- **Written problem**: Copy the entries word for word, starting at the line containing "The height and width of the screenshot is (444, 318)." and ending with the line containing "will (44, 129).", including both of those lines.

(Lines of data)
-- BEGIN --

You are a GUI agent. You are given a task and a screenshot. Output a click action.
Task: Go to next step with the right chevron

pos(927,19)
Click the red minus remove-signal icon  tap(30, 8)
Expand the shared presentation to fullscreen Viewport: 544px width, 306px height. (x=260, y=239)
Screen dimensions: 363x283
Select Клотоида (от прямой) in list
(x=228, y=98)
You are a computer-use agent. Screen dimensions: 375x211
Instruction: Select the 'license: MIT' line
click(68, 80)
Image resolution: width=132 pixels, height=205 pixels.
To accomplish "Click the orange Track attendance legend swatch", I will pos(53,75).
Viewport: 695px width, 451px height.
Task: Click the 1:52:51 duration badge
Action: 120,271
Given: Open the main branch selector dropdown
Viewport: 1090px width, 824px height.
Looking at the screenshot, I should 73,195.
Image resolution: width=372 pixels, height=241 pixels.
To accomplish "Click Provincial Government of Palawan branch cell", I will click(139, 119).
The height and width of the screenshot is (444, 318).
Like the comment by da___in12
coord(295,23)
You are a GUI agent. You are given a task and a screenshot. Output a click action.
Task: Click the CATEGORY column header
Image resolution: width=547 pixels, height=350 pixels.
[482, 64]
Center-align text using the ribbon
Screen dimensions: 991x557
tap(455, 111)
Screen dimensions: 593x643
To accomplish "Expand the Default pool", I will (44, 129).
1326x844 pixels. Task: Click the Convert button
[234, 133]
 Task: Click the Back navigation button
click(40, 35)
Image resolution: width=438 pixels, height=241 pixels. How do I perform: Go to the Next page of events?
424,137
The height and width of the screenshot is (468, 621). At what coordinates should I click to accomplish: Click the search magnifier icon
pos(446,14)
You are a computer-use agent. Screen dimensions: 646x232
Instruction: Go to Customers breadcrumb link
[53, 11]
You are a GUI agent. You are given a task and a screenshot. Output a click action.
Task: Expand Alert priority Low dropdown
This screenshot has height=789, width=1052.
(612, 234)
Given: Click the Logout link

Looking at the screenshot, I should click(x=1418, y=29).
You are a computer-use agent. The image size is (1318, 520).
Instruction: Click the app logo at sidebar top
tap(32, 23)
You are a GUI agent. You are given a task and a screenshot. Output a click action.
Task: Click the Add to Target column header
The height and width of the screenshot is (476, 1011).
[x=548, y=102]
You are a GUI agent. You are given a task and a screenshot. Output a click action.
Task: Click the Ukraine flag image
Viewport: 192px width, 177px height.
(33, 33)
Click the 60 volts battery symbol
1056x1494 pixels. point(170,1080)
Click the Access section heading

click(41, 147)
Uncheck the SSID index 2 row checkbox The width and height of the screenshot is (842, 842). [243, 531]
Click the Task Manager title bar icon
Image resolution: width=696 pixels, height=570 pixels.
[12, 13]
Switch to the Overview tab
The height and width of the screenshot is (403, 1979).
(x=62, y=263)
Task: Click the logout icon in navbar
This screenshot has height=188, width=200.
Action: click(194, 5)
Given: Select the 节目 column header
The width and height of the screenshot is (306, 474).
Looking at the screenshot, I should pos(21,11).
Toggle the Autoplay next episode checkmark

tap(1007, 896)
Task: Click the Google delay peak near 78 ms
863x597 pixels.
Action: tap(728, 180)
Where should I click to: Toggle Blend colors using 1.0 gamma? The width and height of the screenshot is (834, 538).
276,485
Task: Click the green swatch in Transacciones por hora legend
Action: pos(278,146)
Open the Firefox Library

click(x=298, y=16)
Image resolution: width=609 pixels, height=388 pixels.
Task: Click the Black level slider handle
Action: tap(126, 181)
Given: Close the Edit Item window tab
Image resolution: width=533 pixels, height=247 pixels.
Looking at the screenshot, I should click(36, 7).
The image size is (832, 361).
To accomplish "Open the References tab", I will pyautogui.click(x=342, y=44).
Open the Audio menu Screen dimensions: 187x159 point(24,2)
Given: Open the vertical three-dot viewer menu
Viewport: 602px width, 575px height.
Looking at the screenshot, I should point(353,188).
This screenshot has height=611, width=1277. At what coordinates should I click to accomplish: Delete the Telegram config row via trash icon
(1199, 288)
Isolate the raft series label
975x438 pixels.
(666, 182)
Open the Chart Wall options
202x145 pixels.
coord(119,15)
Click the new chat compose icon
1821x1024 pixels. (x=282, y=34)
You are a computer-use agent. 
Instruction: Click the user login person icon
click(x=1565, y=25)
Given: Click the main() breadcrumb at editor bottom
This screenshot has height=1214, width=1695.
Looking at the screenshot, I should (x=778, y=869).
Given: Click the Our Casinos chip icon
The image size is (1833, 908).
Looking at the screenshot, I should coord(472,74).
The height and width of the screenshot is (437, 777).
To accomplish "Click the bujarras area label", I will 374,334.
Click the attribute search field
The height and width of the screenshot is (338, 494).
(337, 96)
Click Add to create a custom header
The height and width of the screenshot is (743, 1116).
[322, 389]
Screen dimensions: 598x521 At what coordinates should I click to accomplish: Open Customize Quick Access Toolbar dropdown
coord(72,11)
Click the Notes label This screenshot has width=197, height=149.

-- END --

- **Answer to the task**:
The height and width of the screenshot is (444, 318).
Like the comment by da___in12
coord(295,23)
You are a GUI agent. You are given a task and a screenshot. Output a click action.
Task: Click the CATEGORY column header
Image resolution: width=547 pixels, height=350 pixels.
[482, 64]
Center-align text using the ribbon
Screen dimensions: 991x557
tap(455, 111)
Screen dimensions: 593x643
To accomplish "Expand the Default pool", I will (44, 129).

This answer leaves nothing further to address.